WORKING DATA: Begin

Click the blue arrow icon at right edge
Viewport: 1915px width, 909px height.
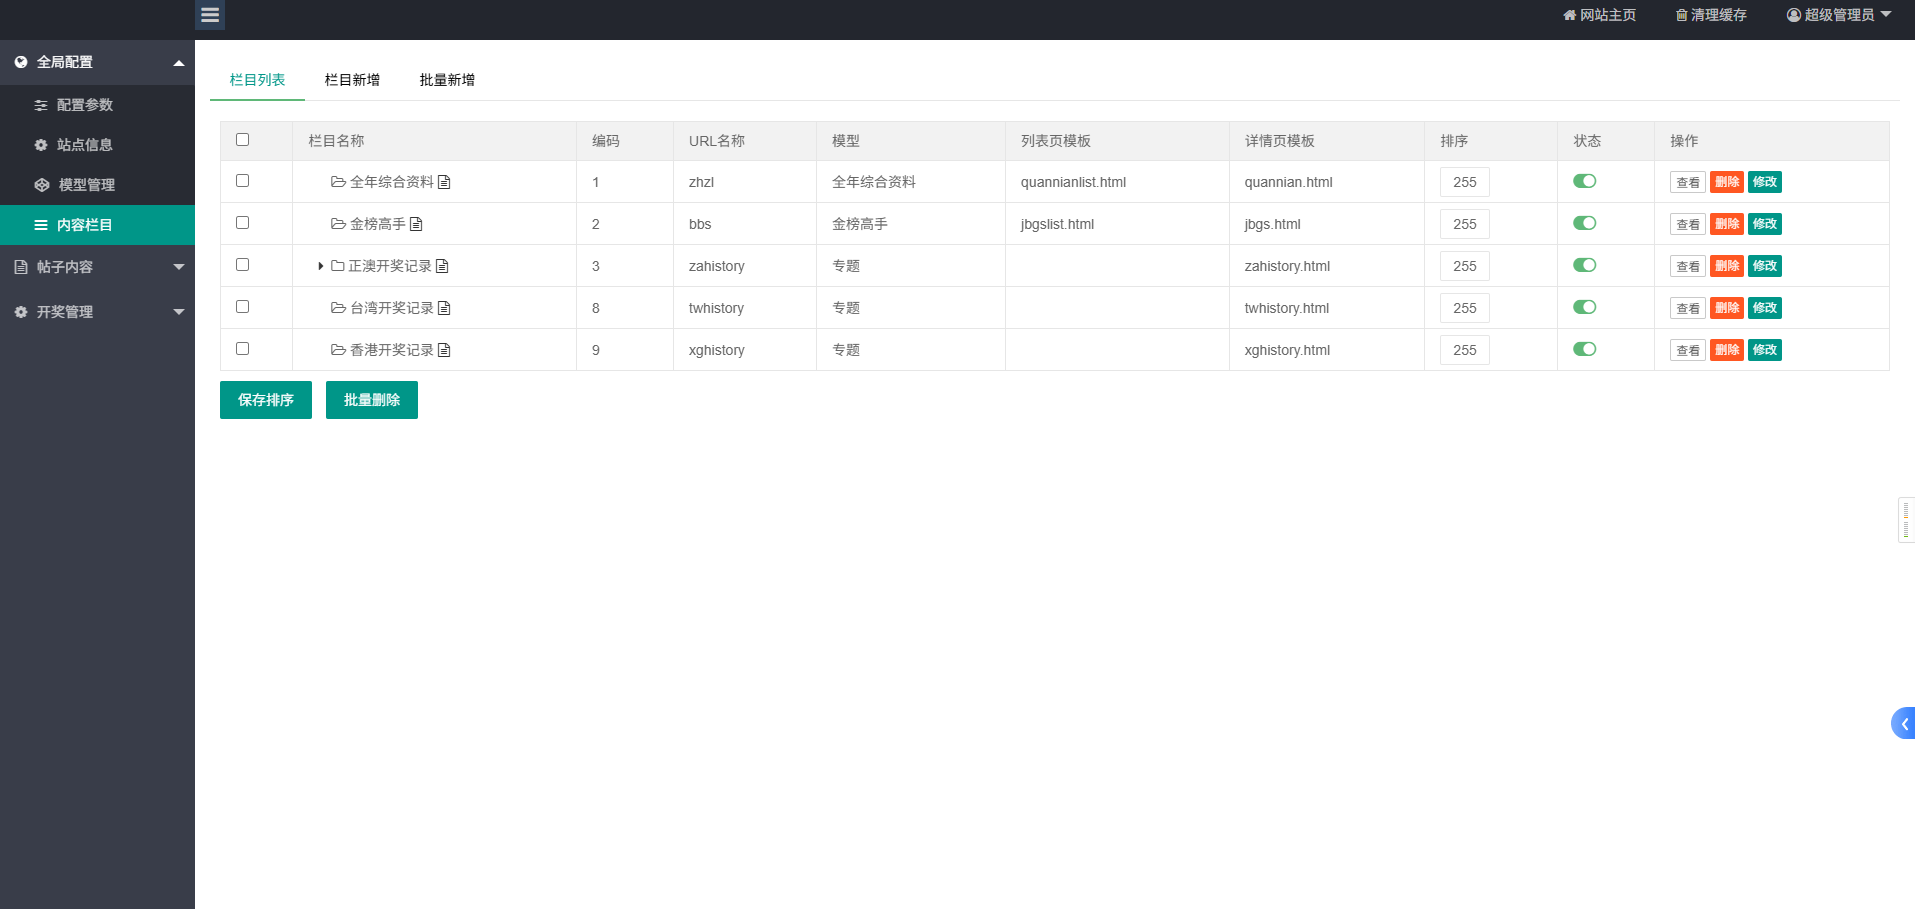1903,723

WORKING DATA: End
WORKING DATA: Begin

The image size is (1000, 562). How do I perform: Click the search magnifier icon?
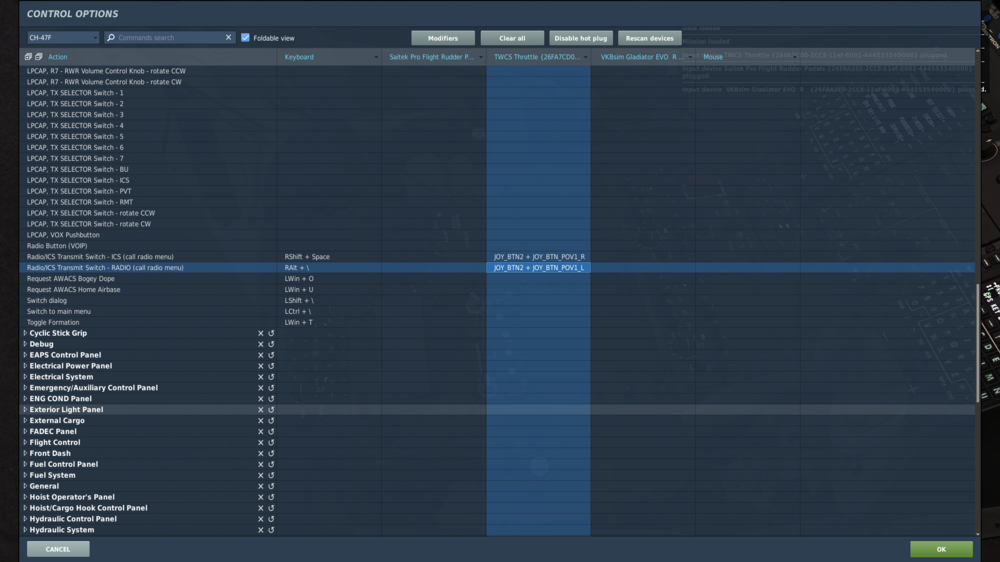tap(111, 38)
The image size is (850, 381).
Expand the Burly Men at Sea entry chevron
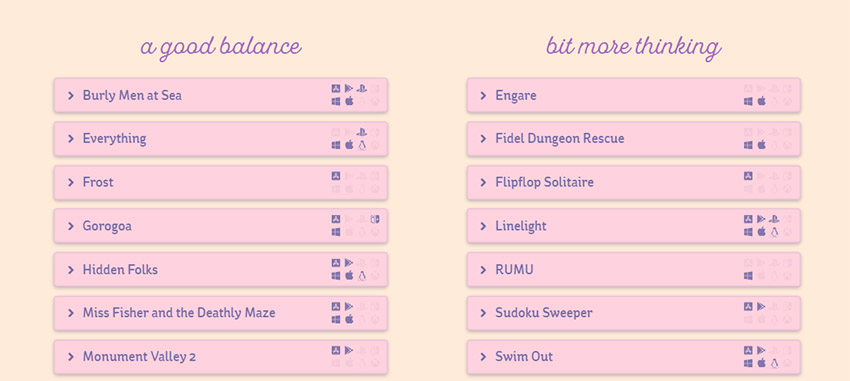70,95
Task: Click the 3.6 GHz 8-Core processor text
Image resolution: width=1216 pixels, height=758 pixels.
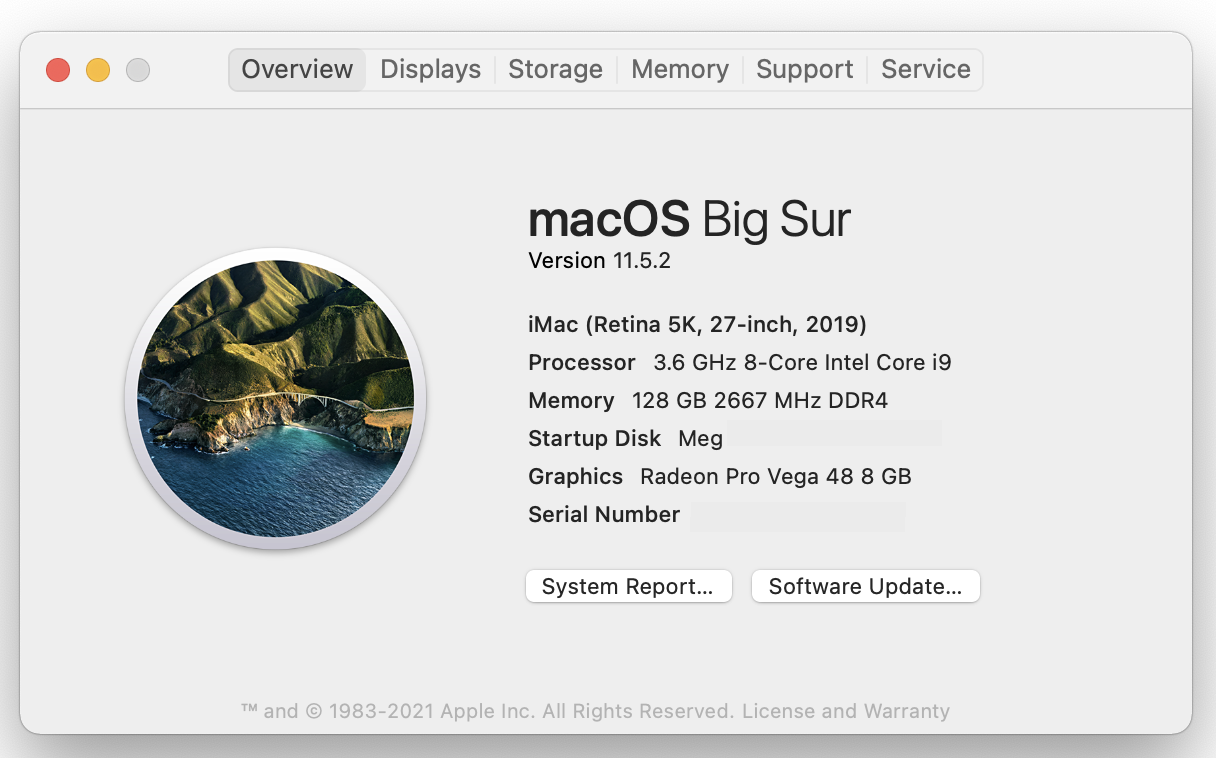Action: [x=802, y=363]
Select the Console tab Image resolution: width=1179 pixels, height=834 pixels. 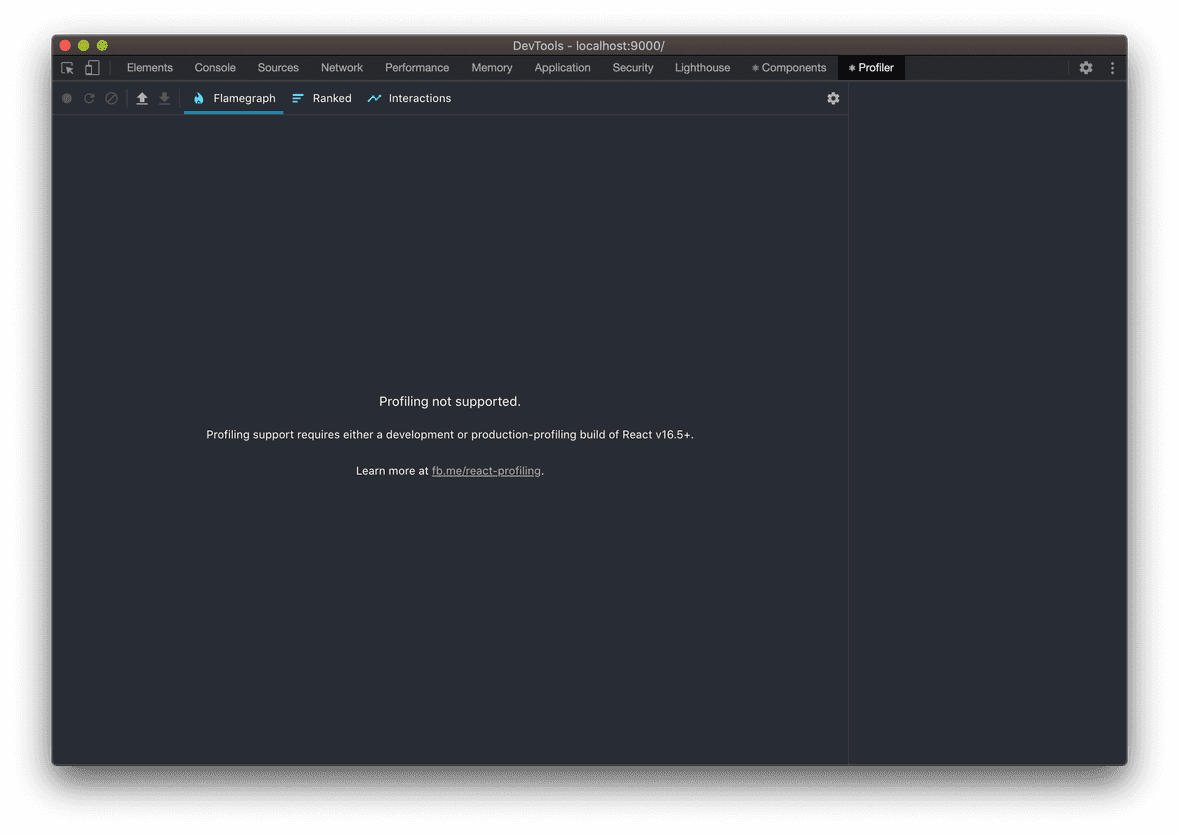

WORKING DATA: End
WORKING DATA: Begin

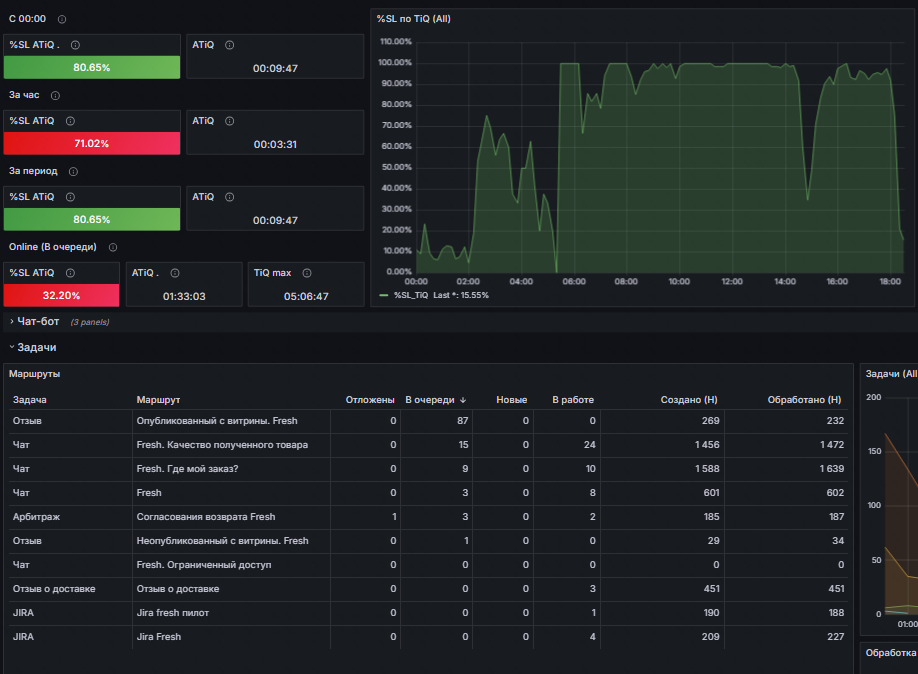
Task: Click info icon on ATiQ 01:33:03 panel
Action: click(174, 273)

WORKING DATA: End

Taking the records above, print only and exactly the lines from the line with "Expand the Burly Men at Sea entry chevron" to the line with "Select the Console", both kept, and exclude pictures.

TASK RESPONSE:
Expand the Burly Men at Sea entry chevron
70,95
Task: Click the 3.6 GHz 8-Core processor text
Image resolution: width=1216 pixels, height=758 pixels.
Action: [x=802, y=363]
Select the Console tab Image resolution: width=1179 pixels, height=834 pixels. 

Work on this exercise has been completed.